October 8, 2012 (San Diego’s East County) – The San Diego County Taxpayers Association, a watchdog organization that looks out for citizens’ tax dollars, has given its support to Proposition V, the $398 million bond measure being sought on the Nov. 6 ballot by the Grossmont-Cuyamaca Community College District.
If approved by East County voters, funds from Proposition V will be used for creating and improving Veterans Support Centers and career training facilities,
modernizing college technology, and updating aging classrooms and infrastructure.
The taxpayers association, which announced its decision Sept. 21, said the district’s measure meets the key provisions of the group’s bond support criteria, including the district’s adoption of the taxpayer association policy regarding the use of controversial long-term capital appreciation bonds.
In making its recommendation, the taxpayers association underwent a detailed analysis of the East County college district’s proposed measure and studied the district’s performance on Proposition R, the $207 million bond measure that was approved by East County voters in 2002. The money from Proposition R was used to build or renovate 13 major projects on the Grossmont and Cuyamaca campuses, along with numerous infrastructure improvements.
“We’re very pleased that the Taxpayers Association recognized that Grossmont-Cuyamaca will continue to be frugal with taxpayer dollars, just as we were with Prop R,” said Bill Garrett, president of the Grossmont-Cuyamaca Community College District
The bond measure calls for the creation of a citizen oversight committee to monitor Proposition V bond expenditures. An oversight committee has been monitoring Proposition R expenditures, which have continued to receive spotless audits throughout the life of the project.
Proposition V must be approved by 55 percent of voters in order to pass. If approved, the typical East County homeowner would be assessed $16.94 per $100,000 of valuation, meaning the typical homeowner would pay about $40 per year. The bond measure is being sought under the Provisions of Proposition 39, which prohibits use of the funds for operations, administrator salaries, or pensions.
Proposition V is the result of a two-year comprehensive needs assessment and planning process based on an educational master plan that will guide the district for the next decade and beyond.
A facilities master plan for the district identified numerous building, technology and sustainability needs for the two campuses, which have about 25,000 students.
Grossmont College was built 50 years ago, and has 14 original buildings that are badlyin need of repairs and don’t serve today’s technology requirements.
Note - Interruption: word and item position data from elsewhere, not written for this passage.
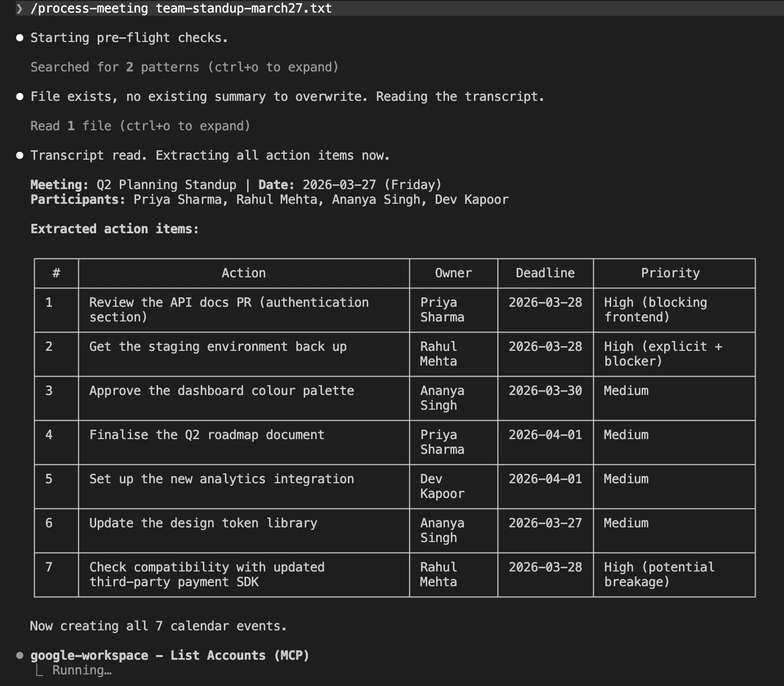This screenshot has height=686, width=784.
Task: Click "Now creating all 7 calendar events" line
Action: click(x=158, y=626)
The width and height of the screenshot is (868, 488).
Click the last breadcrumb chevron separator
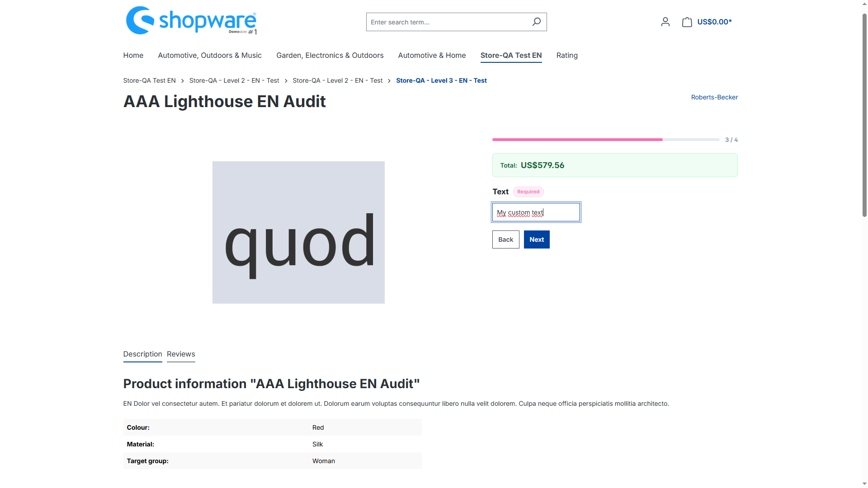click(x=389, y=81)
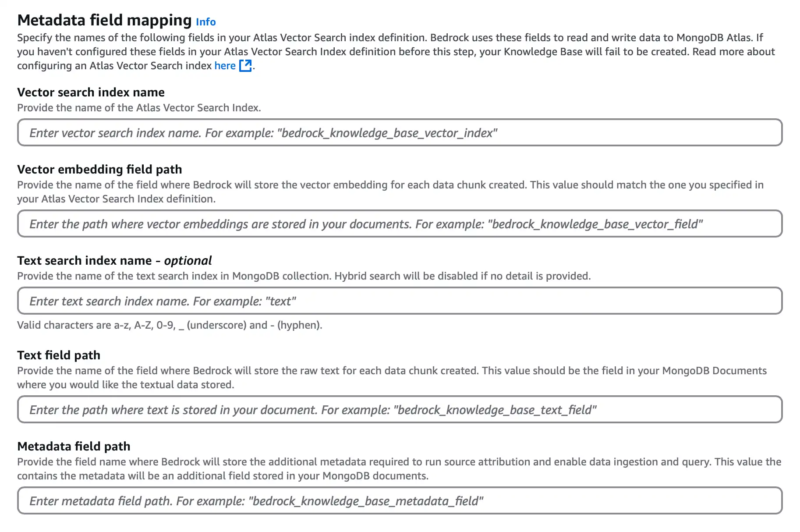
Task: Click the Vector embedding field path heading
Action: click(100, 169)
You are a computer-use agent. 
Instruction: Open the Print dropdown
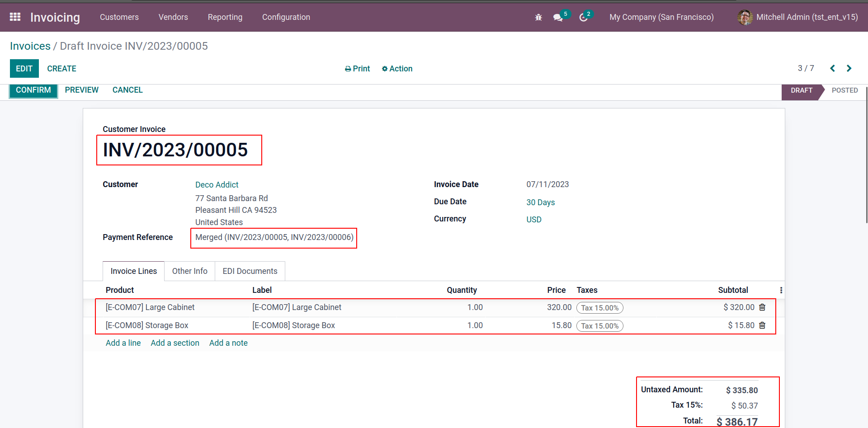tap(357, 69)
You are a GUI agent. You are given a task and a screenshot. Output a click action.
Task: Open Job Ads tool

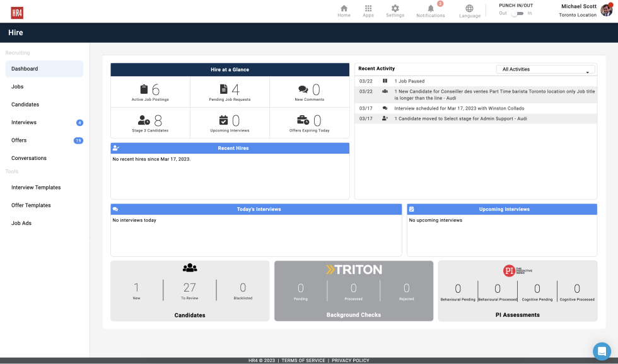[x=21, y=223]
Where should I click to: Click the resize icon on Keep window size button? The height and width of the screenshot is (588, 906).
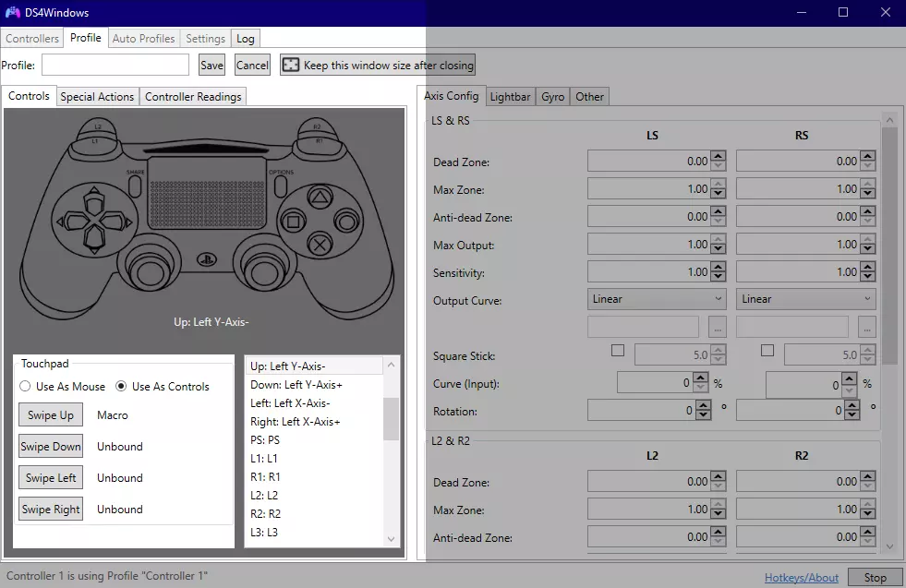coord(291,65)
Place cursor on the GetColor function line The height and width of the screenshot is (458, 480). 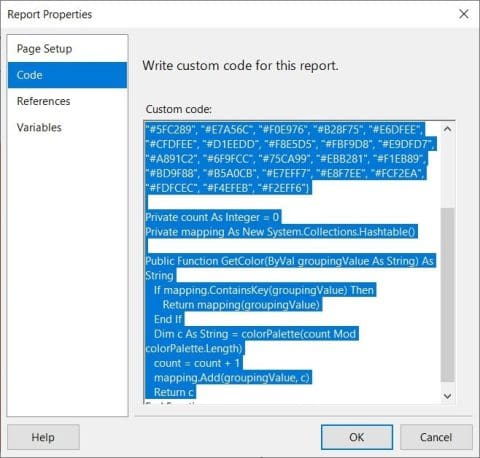[x=289, y=261]
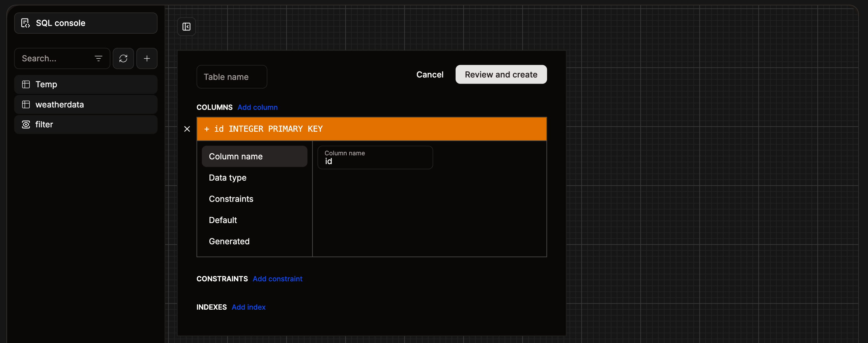Switch to the Constraints section
The height and width of the screenshot is (343, 868).
pyautogui.click(x=231, y=199)
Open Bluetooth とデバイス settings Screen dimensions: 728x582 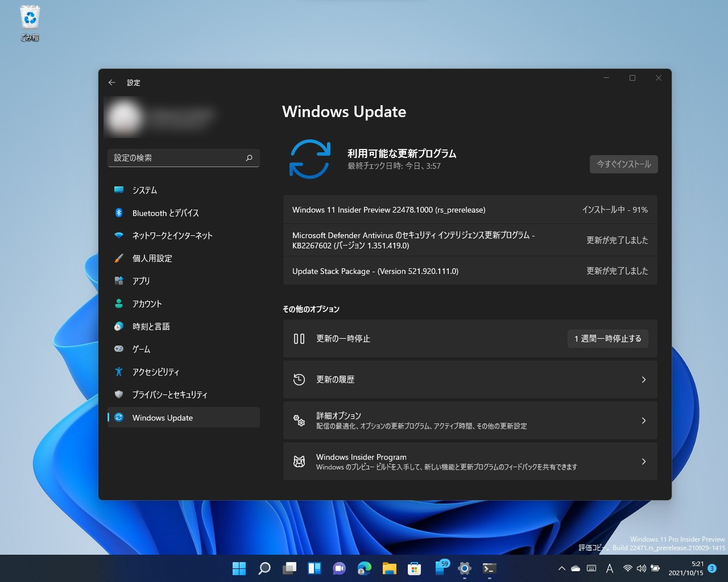(x=119, y=213)
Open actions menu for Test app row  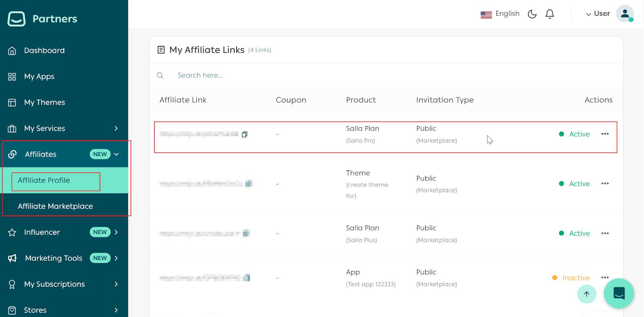[605, 278]
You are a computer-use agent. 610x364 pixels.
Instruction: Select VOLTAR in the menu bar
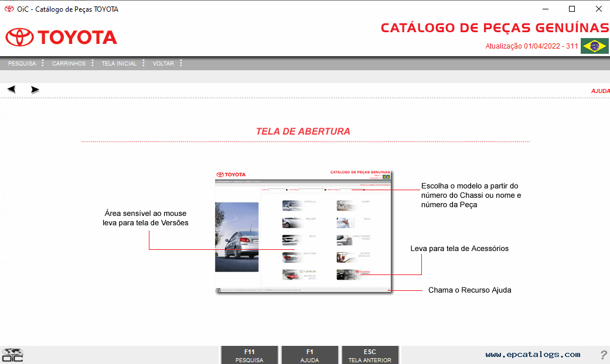tap(163, 63)
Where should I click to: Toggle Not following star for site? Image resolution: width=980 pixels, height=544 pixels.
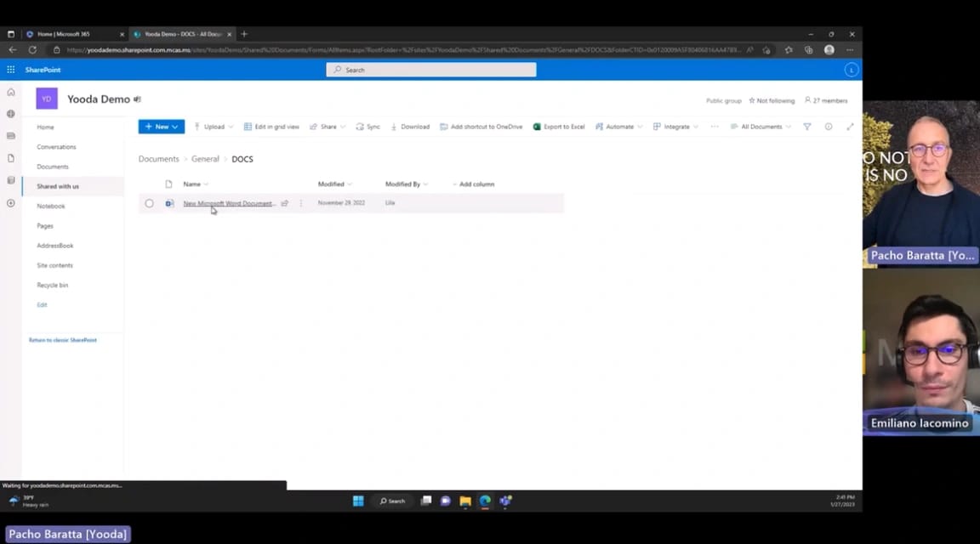pyautogui.click(x=772, y=100)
Cuyamaca College opened in 1978, and many of its buildings, roads, mechanical systems and fixtures are no longer adequate to serve the campus and its students.
“Our district has many facility needs, which can only be addressed if Proposition V is approved by East County voters,” said Chancellor Cindy L. Miles. “We need adequate and modern facilities so that our colleges can continue to provide the top-notch education to students that East County has come to expect.”